How are you studying? What types of questions are you getting wrong? Do you go over your test results with your professor to see how you can improve?
"Situational questions" will be asked more and more throughout nursing school. It's no longer enough just to memorize things, although that is imperative as well, you need to find ways to apply the knowledge and the concepts to a situation and arrive at the most correct answer.
My studying methods won't necessarily work for you because it's based on both my own learning type, and on the resources my professor and my program make available to me. But what I do is record every lecture, and save every Power Point from each lecture. When I'm super motivated, I save both things to my iPod so I can have it at my fingertips where ever, whenever. But that's not necessary, just handy. The key for me is to go over these things over and over until I'm familiar with the things my professor emphasizes, and then read the book chapters, concentrating on things related to what my professor emphasizes in class.
For example, my Med-Surg professor's pet word is "vascular". I'm starting to realize that with every body system and disease process, there's almost always some "vascular implications". These are life-or-death implications. So with each process, I'm paying special attention to anything to do with circulation, anything to do with vital signs, etc. These always pop up in his tests in one way or another.
Every once in a while, sit back and try to think what it is you need to know, besides what they're telling you directly. Work on memorizing lab values, they don't "teach" that in my program, they just expect you to know them. Before you ever knew what a BUN/creatinine was, they were asking what low creatinine clearance looks like.
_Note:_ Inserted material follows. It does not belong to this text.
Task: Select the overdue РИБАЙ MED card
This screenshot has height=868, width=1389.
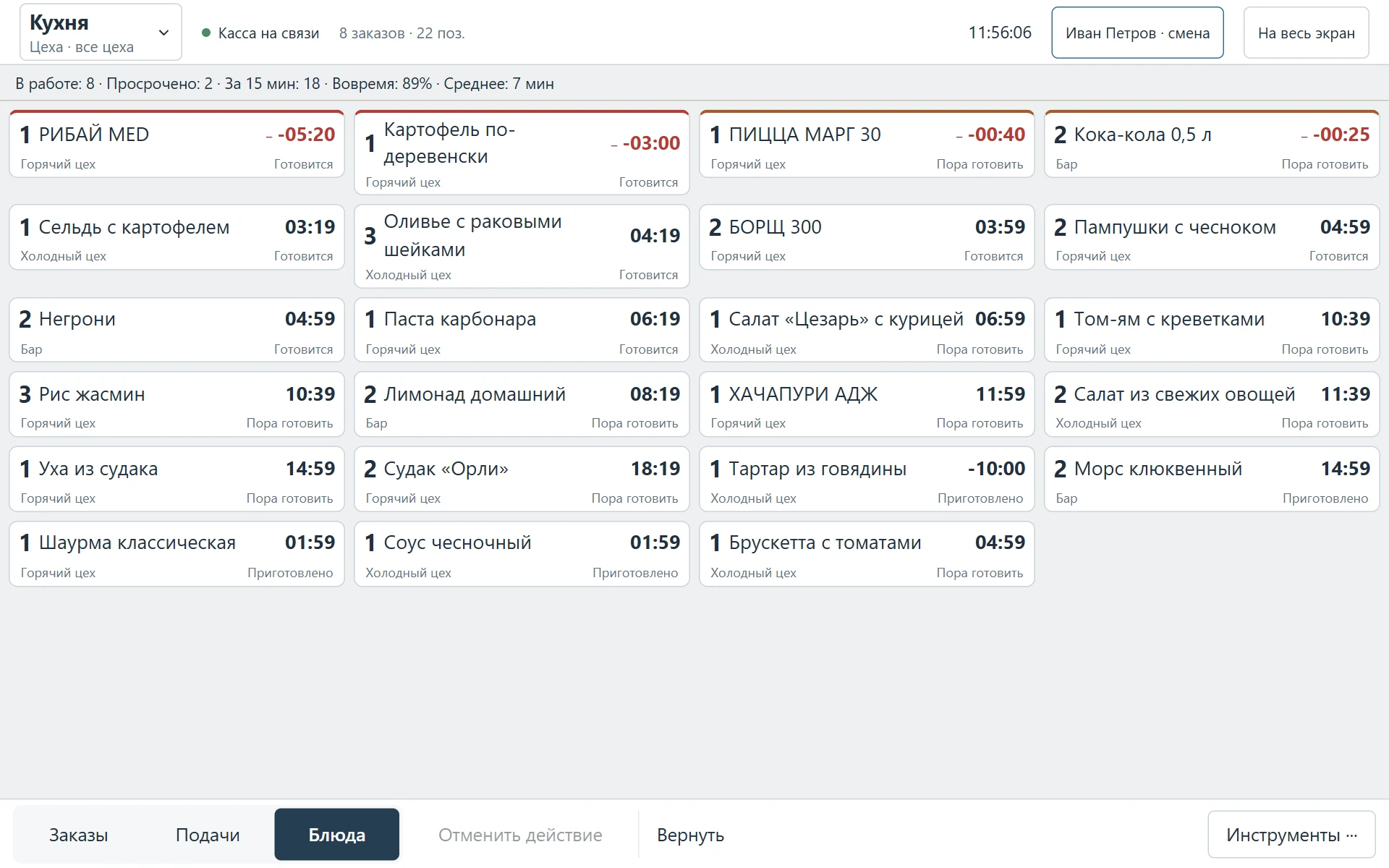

Anytime you can find somewhere you can use a mnemonic device to help you remember something, use it. For example, with BUN and creatinine, I know the levels are 10-20 and 0.7-1.4 (according to my book, anyway). BUN is written in BIG letters, and its value is the bigger number. That leaves the smaller number, which is 0.7-1.4, which I remember because um... well, I like 7, and 0.7 doubled is 1.4. LOL that's a bad example, but you'll find your own ways to remember things.
It's overwhelming, I'm there too. Determination and critical thinking will see us through.